_EXTRACTED ENTRIES_.
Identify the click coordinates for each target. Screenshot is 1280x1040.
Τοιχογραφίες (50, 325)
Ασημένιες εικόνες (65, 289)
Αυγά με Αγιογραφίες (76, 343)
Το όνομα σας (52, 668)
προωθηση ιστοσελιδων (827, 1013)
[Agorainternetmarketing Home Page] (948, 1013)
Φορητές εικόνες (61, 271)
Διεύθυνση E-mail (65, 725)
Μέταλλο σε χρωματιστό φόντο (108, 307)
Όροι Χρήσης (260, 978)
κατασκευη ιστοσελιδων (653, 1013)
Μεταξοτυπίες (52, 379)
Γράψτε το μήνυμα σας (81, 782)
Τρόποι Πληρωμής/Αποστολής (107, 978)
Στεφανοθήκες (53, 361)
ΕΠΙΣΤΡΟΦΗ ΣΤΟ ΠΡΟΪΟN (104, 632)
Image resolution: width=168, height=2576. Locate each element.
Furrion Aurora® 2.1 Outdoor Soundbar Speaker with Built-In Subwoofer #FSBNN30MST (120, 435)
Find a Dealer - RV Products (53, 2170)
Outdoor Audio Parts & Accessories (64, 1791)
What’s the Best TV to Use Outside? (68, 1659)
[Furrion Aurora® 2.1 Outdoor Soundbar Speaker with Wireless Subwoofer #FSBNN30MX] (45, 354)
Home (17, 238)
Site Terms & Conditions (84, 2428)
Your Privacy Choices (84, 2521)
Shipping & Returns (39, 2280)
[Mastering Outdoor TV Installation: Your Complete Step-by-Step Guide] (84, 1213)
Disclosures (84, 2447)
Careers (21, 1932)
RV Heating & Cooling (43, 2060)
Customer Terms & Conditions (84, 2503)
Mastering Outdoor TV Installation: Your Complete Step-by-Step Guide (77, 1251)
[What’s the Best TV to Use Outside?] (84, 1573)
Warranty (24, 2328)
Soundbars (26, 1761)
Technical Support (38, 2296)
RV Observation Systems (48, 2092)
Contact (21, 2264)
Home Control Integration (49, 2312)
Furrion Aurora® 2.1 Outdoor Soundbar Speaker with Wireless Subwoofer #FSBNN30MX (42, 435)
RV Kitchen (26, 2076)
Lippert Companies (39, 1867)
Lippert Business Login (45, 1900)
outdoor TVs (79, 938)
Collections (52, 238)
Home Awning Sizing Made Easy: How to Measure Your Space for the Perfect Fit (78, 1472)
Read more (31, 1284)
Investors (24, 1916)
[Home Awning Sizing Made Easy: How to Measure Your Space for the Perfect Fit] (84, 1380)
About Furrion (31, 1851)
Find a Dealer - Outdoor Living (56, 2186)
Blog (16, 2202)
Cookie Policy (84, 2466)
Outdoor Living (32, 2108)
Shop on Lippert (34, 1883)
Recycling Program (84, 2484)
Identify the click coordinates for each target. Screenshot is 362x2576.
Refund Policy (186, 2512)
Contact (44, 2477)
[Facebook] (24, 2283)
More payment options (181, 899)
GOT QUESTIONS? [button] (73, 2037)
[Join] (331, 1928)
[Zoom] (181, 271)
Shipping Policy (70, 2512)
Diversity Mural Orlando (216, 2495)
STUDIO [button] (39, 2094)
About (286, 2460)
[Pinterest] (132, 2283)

_WORK INSTRUCTIONS_. Repeat exactly the lines of the listing above, from the one with "Recycling Program (84, 2484)" down to the one with "[Zoom] (181, 271)"; both of those lines belong in the range.

_PROBLEM SOLUTION_.
Recycling Program (84, 2484)
Identify the click coordinates for each target. Screenshot is 362x2576.
Refund Policy (186, 2512)
Contact (44, 2477)
[Facebook] (24, 2283)
More payment options (181, 899)
GOT QUESTIONS? [button] (73, 2037)
[Join] (331, 1928)
[Zoom] (181, 271)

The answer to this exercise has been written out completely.